Ma lui ha oggi impegni, anche contrattuali, che possono rendergli complicato il percorso; perciò potrebbe avere la tentazione di rallentarlo e stare alla finestra, mentre il residuo di Forza Italia si dilania dall’interno. Potrebbe, ma sa bene che gli occhi potenti guardano alle elezioni della prossima primavera come ad uno spartiacque storico. In cui l’Italia deve decidere come e con chi schierarsi. E potrebbe perciò decidere che è arrivato il momento di tornare definitivamente alla politica attiva (senza viaggi e board).

Il prezzo che i centristi ex di Forza Italia sarebbero disposti a pagare, volentieri, sarebbe far traballare la Meloni e metterla sulla graticola, nel mentre lui randella gli ex compagni del Pd. A quel punto ad aprile potrebbe esserci un’accelerazione che travolge il Governo e la sua maggioranza, che finirebbe per chiudere la sua corsa pochi mesi dopo che il suo ideatore politico, Silvio, ci ha lasciati.
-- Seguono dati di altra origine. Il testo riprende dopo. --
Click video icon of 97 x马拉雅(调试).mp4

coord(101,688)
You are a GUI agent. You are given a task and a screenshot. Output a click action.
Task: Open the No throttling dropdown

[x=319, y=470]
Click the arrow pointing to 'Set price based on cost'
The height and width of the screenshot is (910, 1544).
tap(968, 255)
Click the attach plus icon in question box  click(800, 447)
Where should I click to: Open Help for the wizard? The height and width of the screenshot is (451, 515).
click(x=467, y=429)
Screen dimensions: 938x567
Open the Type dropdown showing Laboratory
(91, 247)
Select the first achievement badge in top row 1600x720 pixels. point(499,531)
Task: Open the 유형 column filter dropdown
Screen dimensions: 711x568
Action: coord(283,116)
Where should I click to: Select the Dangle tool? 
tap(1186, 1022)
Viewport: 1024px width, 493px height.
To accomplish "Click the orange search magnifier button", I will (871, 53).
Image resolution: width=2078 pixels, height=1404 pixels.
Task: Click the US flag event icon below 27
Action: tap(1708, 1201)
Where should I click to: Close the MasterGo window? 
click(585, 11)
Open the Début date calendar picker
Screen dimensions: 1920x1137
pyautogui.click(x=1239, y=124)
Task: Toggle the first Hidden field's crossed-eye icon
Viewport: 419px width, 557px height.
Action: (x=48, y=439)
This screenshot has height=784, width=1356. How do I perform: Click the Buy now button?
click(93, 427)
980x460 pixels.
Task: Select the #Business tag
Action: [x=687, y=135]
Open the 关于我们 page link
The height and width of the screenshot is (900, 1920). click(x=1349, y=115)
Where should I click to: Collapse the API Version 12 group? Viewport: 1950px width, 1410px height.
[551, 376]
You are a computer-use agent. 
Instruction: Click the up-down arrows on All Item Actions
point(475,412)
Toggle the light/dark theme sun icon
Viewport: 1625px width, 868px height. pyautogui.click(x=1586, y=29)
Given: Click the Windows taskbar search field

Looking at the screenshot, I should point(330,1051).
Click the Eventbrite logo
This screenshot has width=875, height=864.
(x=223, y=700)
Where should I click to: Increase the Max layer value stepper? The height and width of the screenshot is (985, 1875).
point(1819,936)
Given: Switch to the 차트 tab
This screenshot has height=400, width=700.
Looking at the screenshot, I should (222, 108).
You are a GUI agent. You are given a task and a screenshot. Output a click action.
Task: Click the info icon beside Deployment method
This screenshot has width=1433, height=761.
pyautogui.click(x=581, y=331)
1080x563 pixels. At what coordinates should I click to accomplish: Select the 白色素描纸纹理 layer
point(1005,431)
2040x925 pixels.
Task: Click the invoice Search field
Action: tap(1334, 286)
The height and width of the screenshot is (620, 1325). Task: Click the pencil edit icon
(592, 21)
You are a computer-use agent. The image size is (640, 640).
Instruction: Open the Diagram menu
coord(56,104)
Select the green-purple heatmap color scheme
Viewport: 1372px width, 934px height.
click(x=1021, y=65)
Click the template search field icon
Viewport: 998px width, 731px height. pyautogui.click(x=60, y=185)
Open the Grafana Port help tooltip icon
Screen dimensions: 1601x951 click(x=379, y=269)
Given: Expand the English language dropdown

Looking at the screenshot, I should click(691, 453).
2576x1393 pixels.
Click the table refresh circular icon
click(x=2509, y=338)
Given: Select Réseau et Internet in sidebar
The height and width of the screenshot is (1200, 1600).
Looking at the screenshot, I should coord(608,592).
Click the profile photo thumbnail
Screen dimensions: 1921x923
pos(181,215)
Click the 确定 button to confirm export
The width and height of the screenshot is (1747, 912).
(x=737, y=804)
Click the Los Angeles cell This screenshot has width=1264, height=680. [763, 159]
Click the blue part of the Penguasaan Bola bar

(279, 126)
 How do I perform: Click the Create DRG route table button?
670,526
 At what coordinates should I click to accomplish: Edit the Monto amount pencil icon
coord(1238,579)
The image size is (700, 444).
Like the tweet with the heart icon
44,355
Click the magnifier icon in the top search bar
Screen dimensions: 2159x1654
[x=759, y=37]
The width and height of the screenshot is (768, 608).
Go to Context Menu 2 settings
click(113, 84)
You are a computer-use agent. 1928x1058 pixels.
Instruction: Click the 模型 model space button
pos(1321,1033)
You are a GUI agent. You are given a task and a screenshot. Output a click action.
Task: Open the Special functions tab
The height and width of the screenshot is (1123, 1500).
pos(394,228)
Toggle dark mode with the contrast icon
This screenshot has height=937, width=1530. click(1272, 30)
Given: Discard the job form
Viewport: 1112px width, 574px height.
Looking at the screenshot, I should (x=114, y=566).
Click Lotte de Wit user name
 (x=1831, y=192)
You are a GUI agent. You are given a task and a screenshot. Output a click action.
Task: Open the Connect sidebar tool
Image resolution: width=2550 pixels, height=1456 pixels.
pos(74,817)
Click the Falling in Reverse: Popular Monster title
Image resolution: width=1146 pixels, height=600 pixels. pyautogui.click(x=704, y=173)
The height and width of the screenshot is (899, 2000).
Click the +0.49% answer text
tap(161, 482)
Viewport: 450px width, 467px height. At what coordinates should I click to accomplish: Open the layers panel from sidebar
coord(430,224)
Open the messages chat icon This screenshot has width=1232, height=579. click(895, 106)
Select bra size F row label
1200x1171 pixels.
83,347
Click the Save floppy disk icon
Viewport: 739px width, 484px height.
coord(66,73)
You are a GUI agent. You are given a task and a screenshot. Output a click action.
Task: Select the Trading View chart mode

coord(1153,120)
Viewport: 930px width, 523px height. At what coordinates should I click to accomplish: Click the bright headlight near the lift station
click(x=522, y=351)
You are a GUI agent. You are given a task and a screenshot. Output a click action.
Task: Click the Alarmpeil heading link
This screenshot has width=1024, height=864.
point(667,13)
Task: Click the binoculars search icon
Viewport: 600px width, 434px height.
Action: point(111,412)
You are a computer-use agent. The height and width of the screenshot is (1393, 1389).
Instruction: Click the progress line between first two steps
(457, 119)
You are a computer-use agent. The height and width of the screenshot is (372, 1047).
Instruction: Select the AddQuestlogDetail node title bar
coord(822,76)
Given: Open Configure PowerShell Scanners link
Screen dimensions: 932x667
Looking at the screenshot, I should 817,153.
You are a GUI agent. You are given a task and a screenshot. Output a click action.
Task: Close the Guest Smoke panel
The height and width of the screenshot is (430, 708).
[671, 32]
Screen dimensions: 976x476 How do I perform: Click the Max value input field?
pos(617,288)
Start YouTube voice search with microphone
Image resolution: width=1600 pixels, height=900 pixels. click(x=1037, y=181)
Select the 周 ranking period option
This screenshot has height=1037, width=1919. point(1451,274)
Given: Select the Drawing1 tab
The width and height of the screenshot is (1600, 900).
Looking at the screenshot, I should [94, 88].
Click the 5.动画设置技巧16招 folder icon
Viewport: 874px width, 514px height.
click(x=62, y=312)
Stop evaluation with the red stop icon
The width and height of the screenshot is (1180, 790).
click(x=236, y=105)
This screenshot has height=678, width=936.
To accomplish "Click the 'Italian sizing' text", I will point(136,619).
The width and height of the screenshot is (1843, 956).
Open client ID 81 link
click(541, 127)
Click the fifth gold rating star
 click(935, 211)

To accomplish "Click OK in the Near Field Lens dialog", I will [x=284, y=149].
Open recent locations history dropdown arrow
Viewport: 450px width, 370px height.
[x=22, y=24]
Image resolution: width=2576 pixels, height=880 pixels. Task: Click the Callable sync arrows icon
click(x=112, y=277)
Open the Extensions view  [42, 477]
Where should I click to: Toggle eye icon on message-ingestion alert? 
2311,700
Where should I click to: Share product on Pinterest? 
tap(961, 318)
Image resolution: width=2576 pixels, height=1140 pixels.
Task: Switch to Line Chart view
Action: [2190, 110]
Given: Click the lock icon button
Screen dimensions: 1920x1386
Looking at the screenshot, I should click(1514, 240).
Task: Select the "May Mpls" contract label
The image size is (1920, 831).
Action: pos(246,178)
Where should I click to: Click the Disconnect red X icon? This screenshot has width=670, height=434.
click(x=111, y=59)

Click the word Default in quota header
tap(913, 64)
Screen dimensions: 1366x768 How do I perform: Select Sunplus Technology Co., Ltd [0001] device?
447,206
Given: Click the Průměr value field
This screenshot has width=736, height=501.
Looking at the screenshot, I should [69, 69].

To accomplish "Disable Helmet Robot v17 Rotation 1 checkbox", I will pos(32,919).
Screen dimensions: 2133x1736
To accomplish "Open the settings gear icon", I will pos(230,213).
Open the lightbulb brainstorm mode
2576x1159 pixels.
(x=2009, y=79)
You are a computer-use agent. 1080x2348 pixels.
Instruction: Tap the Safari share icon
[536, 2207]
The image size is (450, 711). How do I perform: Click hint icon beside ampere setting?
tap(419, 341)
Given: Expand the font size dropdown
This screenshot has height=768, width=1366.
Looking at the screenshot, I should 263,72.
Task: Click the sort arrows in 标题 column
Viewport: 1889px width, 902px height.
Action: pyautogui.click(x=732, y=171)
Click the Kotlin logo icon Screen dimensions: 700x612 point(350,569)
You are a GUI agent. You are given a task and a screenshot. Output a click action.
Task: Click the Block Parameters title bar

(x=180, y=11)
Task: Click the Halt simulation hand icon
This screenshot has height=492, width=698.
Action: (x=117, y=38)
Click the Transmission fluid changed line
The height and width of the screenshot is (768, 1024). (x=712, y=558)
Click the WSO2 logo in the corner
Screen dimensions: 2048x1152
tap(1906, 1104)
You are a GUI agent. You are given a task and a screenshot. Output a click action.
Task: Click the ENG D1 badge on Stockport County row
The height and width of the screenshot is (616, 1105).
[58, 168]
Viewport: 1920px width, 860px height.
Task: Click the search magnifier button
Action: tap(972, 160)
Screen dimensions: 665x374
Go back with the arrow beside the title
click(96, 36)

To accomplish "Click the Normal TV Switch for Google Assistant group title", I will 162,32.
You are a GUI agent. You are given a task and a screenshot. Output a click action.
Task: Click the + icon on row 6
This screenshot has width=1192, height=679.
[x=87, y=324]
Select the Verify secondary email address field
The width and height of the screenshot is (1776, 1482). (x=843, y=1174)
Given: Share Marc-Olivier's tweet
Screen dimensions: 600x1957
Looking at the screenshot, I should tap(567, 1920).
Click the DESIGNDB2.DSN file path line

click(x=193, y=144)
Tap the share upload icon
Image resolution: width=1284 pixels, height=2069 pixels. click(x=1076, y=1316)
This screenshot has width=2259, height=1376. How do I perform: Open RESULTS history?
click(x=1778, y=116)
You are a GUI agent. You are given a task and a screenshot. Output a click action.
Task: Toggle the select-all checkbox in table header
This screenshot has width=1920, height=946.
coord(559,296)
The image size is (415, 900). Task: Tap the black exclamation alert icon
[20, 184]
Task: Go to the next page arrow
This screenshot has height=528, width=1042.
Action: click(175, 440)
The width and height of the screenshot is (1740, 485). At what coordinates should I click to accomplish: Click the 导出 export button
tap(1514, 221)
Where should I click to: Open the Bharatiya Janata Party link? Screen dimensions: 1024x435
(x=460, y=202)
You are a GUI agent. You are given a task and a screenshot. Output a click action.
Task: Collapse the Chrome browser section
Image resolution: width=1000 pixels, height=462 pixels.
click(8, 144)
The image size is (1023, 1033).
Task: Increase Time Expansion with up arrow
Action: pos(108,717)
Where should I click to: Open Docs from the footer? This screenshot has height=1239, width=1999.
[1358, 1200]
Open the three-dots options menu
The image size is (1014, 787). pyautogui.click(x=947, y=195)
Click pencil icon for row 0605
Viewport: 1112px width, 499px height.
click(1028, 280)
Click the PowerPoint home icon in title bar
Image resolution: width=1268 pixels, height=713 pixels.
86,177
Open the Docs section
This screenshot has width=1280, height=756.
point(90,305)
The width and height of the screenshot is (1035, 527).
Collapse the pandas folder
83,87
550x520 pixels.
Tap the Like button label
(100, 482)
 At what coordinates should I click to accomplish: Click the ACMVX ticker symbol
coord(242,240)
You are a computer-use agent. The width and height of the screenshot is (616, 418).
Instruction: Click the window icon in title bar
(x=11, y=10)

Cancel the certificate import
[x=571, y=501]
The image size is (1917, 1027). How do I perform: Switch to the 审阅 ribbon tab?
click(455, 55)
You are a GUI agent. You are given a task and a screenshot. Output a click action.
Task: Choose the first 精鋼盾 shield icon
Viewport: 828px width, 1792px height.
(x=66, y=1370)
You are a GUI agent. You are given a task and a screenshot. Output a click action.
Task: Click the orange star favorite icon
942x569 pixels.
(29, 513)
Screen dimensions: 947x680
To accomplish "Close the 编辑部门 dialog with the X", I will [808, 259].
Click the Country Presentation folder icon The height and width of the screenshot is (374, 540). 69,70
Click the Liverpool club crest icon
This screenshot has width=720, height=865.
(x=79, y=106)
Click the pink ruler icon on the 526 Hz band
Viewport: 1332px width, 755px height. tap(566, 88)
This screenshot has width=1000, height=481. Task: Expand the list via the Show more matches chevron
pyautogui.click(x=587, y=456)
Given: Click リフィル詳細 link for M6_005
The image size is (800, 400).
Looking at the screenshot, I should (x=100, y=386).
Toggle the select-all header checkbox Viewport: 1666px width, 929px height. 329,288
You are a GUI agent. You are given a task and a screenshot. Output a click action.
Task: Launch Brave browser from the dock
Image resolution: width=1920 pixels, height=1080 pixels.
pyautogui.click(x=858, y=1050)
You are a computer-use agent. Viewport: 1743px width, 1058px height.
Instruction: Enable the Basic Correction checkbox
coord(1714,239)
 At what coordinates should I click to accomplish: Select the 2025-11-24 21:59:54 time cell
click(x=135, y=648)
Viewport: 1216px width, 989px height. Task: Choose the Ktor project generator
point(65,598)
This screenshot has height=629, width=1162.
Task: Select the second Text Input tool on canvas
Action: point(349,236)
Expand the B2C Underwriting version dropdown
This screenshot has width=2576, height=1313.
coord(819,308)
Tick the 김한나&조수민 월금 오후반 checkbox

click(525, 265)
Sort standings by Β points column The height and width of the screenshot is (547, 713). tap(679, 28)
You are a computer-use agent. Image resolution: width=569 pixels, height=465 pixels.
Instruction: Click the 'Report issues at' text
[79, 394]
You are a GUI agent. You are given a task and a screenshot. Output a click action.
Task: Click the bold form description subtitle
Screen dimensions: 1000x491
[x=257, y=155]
Del resto, sarebbe storicamente corretto che caduto lui cadano i suoi prodotti politici che solo la sua presenza teneva assieme. Come disse Luigi XV, “dopo di me il diluvio”. Non si sbagliava. I giacobini vennero pochi anni dopo. E dopo Silvio, scongelati i poli, le acque potrebbero travolgere chi su quei ghiacci ha costruito la sua fortuna. A destra come a sinistra.

Tornerà la politica, quella meno divertente e scollacciata, ma ognuno dovrà misurarsi con ciò che è. Non con l’amore o con l’odio per lui. Caduta l’ultima cortina di ferro, che oggi giace senza poter dividere più nulla, è al centro che si riversano le acque. Chi saprà navigarle avrà diritto a comandare la ciurma, ereditando, almeno in parte, la sua dote di consenso.